Album Review: King Creosote – Astronaut Meets Appleman
2 min readThe concept of place is a particularly amorphous one in relation to music, particularly in the age of the internet. In an age when the biggest Atlanta trap song was rapped by a teenager from New York, can a place really have its own sound? Throughout his extremely prolific career, Scottish singer/songwriter King Creosote has sought to make music evocative of his home country, in a particularly analogue, old-fashioned way. His breakout 2014 album From Scotland with Love was actually the score to a documentary of the same name, all about the communal Scottish identity. His 2011 collaborative album with electronic artist Jon Hopkins, Diamond Mine explored an intimate seaside town, through literally sampling the town. With Astronaut Meets Appleman, Creosote isn’t aiming for something as concrete as those albums, but the sound is distinctly of his homeland, all the same.
At its core, Astronaut Meets Appleman isn’t much different from the many other Creosote records available. However, the record innovates in small ways, and comes with a level of polish not usually heard from the artist. Even on his most major, successful records, Creosote is one to occasionally miss a note, or awkwardly phrase a line, but on Astronaut Meets Appleman his singing is en point for the entire tracklist. Furthermore, the production and arrangement feels much more purposeful. Compared to From Scotland With Love, the embellishments are pared back somewhat, with each instrument serving a more distinct purpose. Bagpipes have long been a staple of Creosote’s work, but he’s rarely explored their capacity for drone sounds as he does on the seminal Melin Wynt.
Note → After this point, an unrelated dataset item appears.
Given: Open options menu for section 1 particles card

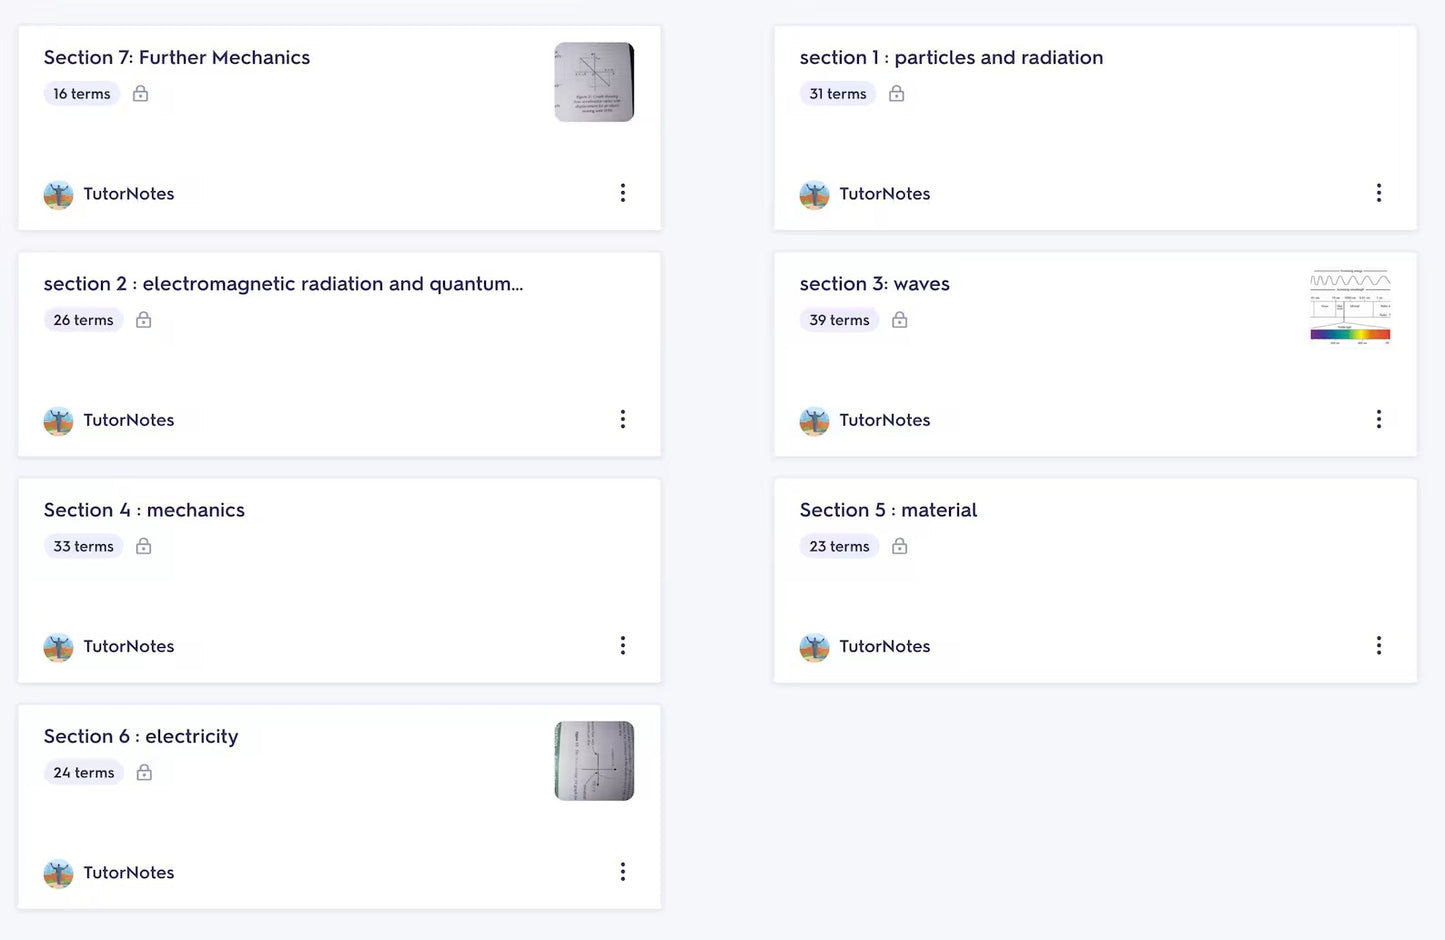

The entire album actually has somewhat of a droning, texture based feeling, largely forgoing instrumental melodies for swathes of circular guitar, organs and synths. It sounds lush and vibrant, but not overly glossy, and the purposeful repetition gives the music characteristics reminiscent of techno. His emotive vocal melodies carry his usual bevy of oddly charming lyrics, but almost every track hides some heartbreaking sentiment – “you just want someone to cry on the depths of despair / I’ll be elsewhere”. It feels like something of a road-trip record, but a road-trip that could have only taken place in Scotland. The pastoral instruments capture the green hills and gloomy skies, the drones evoke the endless landscapes, and his lyrics feel at one with the lively populace. Creosote doesn’t just pour himself into his work, he pours his home, and Astronaut Meets Appleman is one of his best.